Same-store sales rose 1.2% in the third quarter, according to the latest Black Box Intelligence Index, the best performance in three years as the restaurant industry shows signs of life.
But that improvement came from higher prices and consumers buying more expensive items. Restaurants continued to lose customers in September, even if the decline is not quite as bad as it had been.
“Overall we’re seeing a restaurant industry that is a bit stronger than it was a year ago,” said Victor Fernandez, vice president of insights and knowledge for TDn2K, parent company of the Black Box index. “We do see some signs of recovery in some areas.”
But, he said, “It’s all about a relative recovery. We’re doing better, but the industry is far from growing in a healthy manner.”
Same-store sales rose 1.2% in September, finishing a quarter with three positive months for the first time since 2015. That was also the last time the industry experienced quarterly same-store sales better than 1.2%.
Some of the improvement is due to easier comparisons. Same-store sales in Florida and Texas were down 3% in the third quarter of a year ago, so better sales were expected to a degree, though September did see Hurricane Florence soak the Carolinas.
But Fernandez noted that all regions in the country were positive in the third quarter, again the first time that’s happened in three years. “It’s not just Texas and Florida,” Fernandez said. “Everybody is doing better.”
Still, traffic fell 1.4% in September. And it fell 1.2% in the third quarter.
The numbers are even worse when analyzed on a two-year basis: Third quarter same-store traffic is down 5.7% over the past two years.
“We’re not close” to positive traffic, Fernandez said. “Even in the best quarter we’ve had for traffic, it’s not even approaching flat growth.
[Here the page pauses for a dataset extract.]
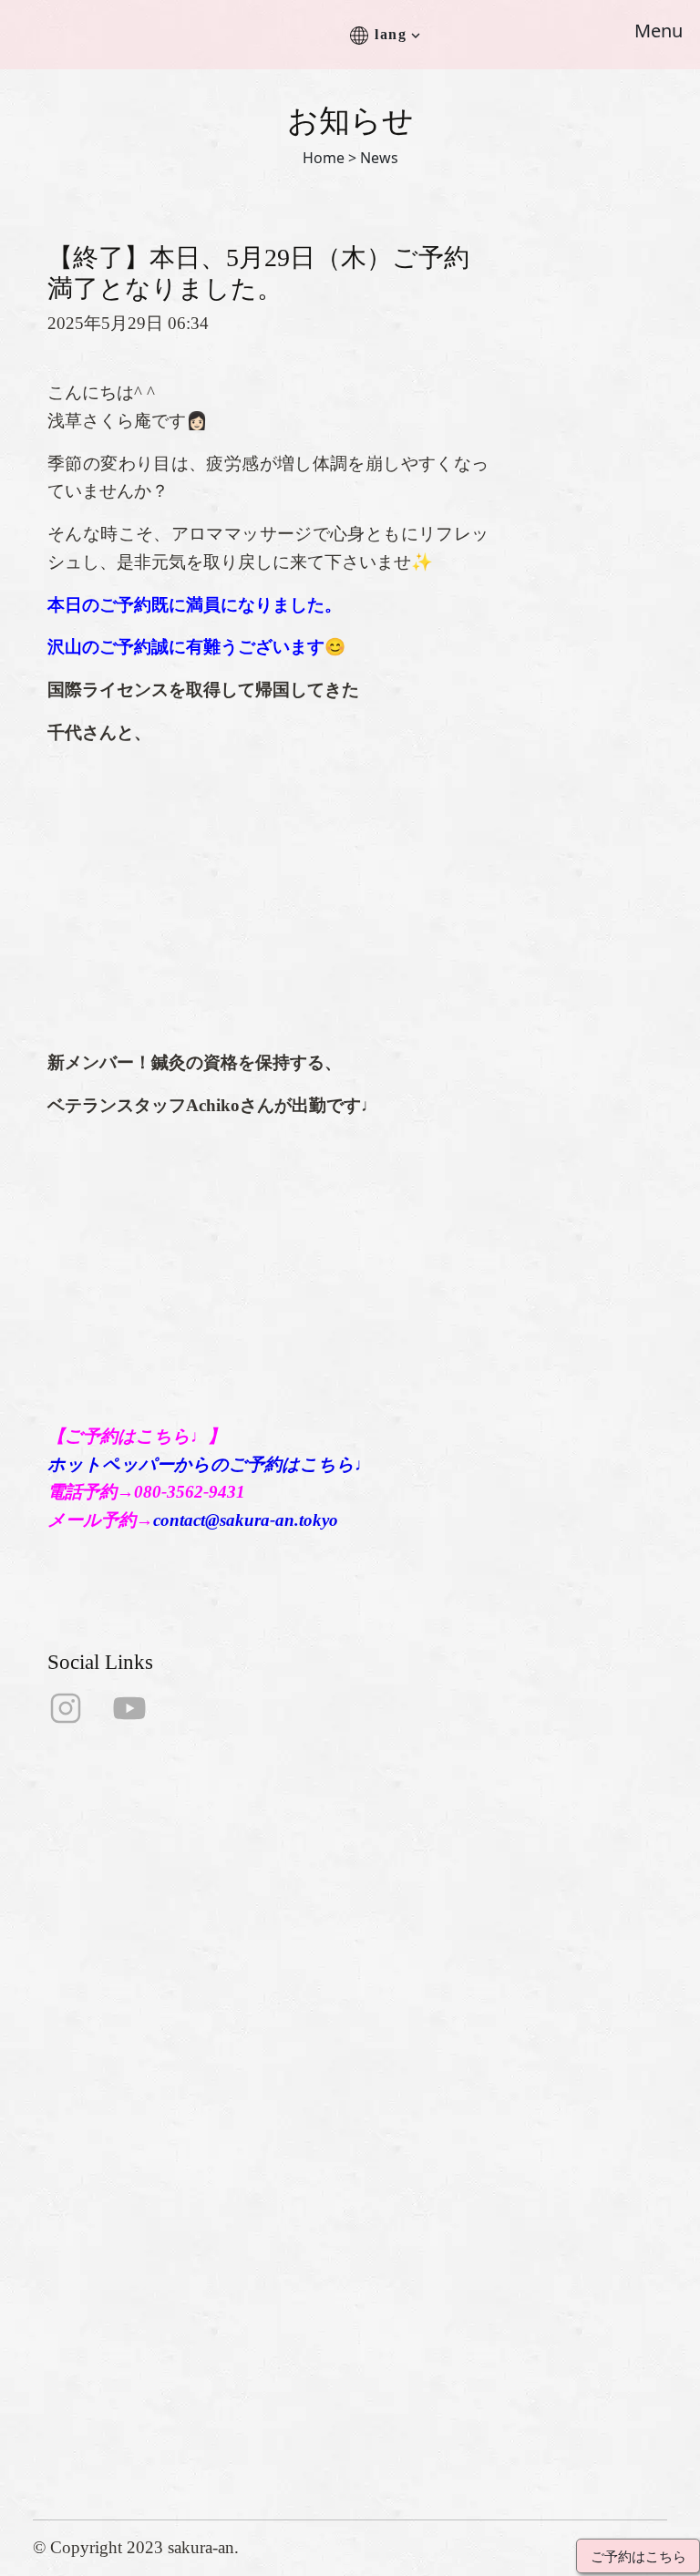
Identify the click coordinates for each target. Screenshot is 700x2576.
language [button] (393, 2243)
It’s still firmly in negative territory.”
The weak traffic is disconcerting, given the state of the economy, with an unemployment rate below 4%. But too many restaurants have made the competitive environment too challenging for many companies, leading to generally weak same-store sales and falling traffic.
Joel Naroff, president of Naroff Economic Advisors and TDn2K’s economist, said that household income hasn’t grown as much as would be required to generate more spending growth. Firms seem intent on raising benefits, rather than wages, which has retrained spending.
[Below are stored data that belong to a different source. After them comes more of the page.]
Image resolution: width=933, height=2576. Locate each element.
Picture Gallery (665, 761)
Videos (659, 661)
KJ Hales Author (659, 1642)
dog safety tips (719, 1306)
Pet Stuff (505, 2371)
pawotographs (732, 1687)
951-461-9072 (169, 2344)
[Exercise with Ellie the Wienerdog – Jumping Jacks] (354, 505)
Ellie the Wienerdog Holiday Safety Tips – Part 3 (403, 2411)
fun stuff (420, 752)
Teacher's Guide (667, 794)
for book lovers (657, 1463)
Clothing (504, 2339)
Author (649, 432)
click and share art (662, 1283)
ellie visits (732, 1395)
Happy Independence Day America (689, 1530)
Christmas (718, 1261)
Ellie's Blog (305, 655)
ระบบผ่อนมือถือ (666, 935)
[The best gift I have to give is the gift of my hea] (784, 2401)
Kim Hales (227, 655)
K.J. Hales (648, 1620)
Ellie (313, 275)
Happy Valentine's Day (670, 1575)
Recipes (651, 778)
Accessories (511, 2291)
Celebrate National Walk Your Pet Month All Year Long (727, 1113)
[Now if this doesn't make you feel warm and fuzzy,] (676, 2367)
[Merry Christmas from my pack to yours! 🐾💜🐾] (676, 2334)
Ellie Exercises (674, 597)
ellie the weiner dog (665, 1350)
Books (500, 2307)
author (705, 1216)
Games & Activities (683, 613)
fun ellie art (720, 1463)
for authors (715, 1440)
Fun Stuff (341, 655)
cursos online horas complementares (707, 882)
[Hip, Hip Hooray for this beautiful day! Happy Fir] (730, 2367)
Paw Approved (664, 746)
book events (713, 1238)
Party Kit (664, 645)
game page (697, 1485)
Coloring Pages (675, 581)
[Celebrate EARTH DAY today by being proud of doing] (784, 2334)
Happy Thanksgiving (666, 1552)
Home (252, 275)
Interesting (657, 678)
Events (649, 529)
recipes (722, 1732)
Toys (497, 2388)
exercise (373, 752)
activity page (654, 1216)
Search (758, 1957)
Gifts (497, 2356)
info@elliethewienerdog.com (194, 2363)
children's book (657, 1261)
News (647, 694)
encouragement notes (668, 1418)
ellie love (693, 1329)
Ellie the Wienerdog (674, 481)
Comparisons also get tougher toward the end of 2018, which could keep same-store sales growth to a minimum.
Still, retailers are expecting a strong holiday, and continued economic expansion could help generate some sales growth toward the end of 2018.
“There’s some strength in the economy that should carry through,” Fernandez said. “There are some small positives to hold onto throughout the rest of the year.”